Pry has something called an “input object”, which you can override in your configuration. The object’s responsibility is to feed ruby code to Pry, line by line. By default, it uses the Readline module. I don’t know a ton about readline, but I gather that it’s wrapping some standard unix program, which means it sort of feels natural. For example, you can input Control+l and it will clear the screen; gets.chomp doesn’t do that kind of thing.

So, Readline is great. We want to use it. We just kind of want to wrap it. SO let’s see what that looks like.

First: where do we actually put our configuration?

You can put a .pryrc file in the root of your project. You can even put Ruby code in that file. I think that’s the official way to do it. But I don’t know… it doesn’t get syntax highlighting because it doesn’t have a .rb file extension… I put my configuration in a Rails initializer named config/initializers/pry.rb, and that works fine too.

class LoggingReadline
  delegate :completion_proc, :completion_proc=, to: Readline

  def readline(prompt)
    Readline.readline(prompt).tap do |user_input|
      logger.info(user_input)
    end
  end

  private

  def logger
    @logger ||= Logger.new('log/console.log')
  end
end

Pry.config.input = LoggingReadline.new

The important thing for custom input objects is that they implement the readline method. The method takes in a string that holds the current user prompt, and it is expected to return a string that holds the next line of Ruby code for Pry to evaluate.

If pry is a REPL (read evaluate print loop), the custom input object assumes the responsibility of the first letter, and thats’ it.

It doesn’t strictly need to ask the user for input. It could just return some nonsense.

But, this one does. We can summarize what it does as: ask the dev for a line of input, but first log it to a file before returning it to pry for EPL-ing.

There’s one line that’s kind of strange:

delegate :completion_proc, :completion_proc=, to: Readline

What’s that about?

Well, I’ve learned, it’s just kind of a necessary thing to make sure your custom input object seamlessly behaves like the default pry input behavior. Let me explain.

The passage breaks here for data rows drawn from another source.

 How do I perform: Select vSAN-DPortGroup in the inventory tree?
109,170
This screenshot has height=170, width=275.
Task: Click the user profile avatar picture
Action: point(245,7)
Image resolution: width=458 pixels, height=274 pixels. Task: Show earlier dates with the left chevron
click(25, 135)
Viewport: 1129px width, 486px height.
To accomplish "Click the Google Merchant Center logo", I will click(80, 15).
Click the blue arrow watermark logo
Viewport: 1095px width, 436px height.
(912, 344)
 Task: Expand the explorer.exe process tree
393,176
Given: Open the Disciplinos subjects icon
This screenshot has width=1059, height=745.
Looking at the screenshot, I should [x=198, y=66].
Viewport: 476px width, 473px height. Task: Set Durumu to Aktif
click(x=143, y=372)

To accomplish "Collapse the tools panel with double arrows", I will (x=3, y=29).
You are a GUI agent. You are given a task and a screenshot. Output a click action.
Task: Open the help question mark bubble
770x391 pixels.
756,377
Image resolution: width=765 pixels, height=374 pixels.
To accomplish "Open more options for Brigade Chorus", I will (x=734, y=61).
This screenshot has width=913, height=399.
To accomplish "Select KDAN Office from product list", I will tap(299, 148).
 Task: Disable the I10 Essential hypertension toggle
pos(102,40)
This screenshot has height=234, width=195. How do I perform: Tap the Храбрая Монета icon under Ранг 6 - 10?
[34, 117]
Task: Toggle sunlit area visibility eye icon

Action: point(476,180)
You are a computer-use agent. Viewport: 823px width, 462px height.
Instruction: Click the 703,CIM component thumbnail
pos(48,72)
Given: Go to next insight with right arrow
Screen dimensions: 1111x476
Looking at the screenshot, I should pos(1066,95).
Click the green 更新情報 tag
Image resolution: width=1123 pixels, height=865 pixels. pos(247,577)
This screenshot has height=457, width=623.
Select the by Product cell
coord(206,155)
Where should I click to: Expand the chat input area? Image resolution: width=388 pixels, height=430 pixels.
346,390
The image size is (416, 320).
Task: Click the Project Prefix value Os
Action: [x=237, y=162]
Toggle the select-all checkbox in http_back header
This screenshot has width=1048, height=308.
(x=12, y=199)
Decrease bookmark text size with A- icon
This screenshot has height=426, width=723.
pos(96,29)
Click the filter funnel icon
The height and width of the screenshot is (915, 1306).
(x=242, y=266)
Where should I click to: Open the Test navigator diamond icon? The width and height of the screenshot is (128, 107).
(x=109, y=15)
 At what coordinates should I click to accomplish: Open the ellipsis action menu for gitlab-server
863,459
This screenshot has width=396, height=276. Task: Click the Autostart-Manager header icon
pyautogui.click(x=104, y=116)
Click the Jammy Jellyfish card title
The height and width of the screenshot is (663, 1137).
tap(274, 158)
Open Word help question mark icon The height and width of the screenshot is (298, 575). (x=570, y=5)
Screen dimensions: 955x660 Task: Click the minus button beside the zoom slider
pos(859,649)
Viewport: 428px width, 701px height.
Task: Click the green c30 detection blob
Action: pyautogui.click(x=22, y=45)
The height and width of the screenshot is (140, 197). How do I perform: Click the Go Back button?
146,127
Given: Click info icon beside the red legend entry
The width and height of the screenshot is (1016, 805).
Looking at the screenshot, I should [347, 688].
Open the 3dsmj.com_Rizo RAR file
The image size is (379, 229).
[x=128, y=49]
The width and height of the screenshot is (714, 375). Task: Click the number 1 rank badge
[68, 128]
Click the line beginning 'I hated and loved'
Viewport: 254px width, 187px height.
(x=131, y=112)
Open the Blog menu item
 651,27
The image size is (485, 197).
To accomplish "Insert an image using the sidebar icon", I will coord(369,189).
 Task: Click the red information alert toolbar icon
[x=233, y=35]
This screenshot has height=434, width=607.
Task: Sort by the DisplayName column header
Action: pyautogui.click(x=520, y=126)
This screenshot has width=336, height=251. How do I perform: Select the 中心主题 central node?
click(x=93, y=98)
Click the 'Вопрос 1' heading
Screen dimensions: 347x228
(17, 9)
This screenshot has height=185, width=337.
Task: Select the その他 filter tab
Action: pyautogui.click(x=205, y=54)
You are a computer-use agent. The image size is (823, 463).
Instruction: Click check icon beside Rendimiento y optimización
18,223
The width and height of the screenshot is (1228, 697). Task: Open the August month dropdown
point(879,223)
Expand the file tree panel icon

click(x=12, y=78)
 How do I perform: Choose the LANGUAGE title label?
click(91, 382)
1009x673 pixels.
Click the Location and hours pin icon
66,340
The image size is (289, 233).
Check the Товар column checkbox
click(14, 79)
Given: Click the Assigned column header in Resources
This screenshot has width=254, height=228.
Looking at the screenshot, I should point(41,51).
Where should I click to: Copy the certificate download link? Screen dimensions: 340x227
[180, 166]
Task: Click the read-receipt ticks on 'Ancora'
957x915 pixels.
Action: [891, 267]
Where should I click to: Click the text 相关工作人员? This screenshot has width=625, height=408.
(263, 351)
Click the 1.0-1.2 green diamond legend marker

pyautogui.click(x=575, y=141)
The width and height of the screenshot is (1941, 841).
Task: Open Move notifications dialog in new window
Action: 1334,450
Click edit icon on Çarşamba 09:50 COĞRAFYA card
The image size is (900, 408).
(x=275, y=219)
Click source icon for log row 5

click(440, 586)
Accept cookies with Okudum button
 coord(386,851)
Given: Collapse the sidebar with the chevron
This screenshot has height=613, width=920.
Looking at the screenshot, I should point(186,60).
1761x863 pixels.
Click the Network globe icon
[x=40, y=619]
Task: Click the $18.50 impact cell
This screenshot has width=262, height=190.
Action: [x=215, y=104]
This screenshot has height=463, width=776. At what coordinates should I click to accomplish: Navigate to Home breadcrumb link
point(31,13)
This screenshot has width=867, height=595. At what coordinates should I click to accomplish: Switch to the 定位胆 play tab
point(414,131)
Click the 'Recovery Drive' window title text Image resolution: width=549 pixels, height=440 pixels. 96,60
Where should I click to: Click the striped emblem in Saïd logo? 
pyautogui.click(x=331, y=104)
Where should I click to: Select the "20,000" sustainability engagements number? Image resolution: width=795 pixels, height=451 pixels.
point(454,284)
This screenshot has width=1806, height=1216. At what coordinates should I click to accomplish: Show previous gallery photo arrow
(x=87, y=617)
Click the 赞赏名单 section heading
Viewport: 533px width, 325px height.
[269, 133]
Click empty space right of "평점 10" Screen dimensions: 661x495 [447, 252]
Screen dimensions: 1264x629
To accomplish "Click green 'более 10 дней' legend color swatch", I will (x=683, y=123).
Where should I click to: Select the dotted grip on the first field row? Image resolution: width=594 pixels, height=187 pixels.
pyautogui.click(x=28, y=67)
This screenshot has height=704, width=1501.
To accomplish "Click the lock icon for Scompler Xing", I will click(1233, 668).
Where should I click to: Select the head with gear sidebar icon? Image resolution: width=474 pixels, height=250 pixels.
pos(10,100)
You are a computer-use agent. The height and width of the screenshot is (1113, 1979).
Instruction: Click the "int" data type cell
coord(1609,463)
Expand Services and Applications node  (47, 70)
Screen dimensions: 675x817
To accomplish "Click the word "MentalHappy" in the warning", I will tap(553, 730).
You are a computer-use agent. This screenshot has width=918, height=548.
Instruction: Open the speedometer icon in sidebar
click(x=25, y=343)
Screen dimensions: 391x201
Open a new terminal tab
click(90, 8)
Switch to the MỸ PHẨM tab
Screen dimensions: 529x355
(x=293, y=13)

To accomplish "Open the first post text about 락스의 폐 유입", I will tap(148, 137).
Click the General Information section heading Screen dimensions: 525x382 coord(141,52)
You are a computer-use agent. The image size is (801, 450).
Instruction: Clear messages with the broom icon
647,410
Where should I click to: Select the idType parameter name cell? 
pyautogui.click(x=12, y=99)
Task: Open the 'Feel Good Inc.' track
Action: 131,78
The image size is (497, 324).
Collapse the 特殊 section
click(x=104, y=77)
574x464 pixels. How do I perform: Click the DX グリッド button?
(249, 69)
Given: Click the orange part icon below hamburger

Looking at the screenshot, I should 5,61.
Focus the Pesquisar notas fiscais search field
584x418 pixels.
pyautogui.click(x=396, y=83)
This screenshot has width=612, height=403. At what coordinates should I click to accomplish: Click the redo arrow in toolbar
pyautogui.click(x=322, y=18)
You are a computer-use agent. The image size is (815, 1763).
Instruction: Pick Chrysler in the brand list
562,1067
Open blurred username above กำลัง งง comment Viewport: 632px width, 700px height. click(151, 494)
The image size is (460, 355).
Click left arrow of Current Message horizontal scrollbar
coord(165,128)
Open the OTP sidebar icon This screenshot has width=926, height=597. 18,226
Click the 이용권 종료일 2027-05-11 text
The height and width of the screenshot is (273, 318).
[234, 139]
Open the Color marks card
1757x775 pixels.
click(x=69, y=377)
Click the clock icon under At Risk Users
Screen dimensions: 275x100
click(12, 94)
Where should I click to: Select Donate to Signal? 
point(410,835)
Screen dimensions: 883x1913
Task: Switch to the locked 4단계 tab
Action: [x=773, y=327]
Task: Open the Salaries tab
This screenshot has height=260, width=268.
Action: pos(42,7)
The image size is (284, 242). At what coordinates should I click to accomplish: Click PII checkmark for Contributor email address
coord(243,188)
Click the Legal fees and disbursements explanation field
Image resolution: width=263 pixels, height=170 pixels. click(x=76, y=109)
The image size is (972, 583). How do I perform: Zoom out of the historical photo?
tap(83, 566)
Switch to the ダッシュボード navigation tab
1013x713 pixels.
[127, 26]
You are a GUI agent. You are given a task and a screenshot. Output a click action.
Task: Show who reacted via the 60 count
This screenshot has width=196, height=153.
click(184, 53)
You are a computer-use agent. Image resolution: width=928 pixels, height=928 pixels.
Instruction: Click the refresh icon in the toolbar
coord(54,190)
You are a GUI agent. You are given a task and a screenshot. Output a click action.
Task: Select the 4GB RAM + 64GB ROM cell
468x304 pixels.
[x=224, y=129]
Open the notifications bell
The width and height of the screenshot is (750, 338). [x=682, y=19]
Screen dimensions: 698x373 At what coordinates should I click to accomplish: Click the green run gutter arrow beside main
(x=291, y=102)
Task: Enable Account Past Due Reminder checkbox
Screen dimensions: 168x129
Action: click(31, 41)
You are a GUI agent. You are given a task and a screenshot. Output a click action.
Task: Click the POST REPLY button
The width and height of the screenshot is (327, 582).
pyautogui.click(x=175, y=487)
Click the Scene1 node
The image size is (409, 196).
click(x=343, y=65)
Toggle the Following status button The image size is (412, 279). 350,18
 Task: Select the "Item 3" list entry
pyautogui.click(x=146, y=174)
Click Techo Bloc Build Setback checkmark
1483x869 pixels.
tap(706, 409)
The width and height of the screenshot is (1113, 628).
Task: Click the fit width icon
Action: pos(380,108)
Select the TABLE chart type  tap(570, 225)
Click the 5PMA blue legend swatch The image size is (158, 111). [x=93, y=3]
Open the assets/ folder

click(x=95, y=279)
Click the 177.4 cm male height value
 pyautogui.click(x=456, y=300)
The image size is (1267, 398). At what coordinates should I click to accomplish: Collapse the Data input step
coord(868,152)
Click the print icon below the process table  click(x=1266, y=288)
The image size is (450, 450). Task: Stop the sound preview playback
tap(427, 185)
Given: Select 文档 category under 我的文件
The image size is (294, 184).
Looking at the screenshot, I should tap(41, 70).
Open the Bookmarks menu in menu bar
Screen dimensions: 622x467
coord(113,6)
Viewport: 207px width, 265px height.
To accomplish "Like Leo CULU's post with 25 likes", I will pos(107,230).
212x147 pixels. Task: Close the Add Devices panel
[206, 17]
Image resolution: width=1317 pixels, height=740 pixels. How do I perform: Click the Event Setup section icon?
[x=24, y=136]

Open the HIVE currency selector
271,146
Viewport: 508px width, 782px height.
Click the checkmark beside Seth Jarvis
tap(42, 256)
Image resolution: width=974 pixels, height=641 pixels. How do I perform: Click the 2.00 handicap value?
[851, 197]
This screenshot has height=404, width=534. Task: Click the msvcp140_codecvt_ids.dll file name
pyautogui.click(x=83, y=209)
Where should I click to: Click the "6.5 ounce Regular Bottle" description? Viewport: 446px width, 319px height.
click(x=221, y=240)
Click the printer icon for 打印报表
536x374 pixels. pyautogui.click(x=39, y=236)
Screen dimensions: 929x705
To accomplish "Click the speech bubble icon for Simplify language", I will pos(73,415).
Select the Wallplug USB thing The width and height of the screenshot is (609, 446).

Readline, by default, has some strategy for tab completing when you start to write something, and then press tab. That strategy is a proc object. The default one has something to do with irb I guess?

$ irb
>> Readline.completion_proc
=> #<Proc:0xb9964ce0@/home/max/.rubies/2.2.3/lib/ruby/2.2.0/irb/completion.rb:37>

But! When starting pry, it has a different completion proc!

$ pry
[1] pry(main)> Readline.completion_proc
=> #<Proc:0xb8a0c25c@/home/max/.gem/ruby/2.2.3/gems/pry-0.10.2/lib/pry/repl.rb:177>

But when you provide a custom input object, pry doesn’t replace the completion proc on readline because you seem not to even be using it, so why bother? But in this case we totally are using it, we’re just wrapping it.

At first, I thought this was a bug with Pry, and I opened an issue to complain about it, but while writing this blog post I realized that it’s kind of not a bug, and this delegation approach is probably fine.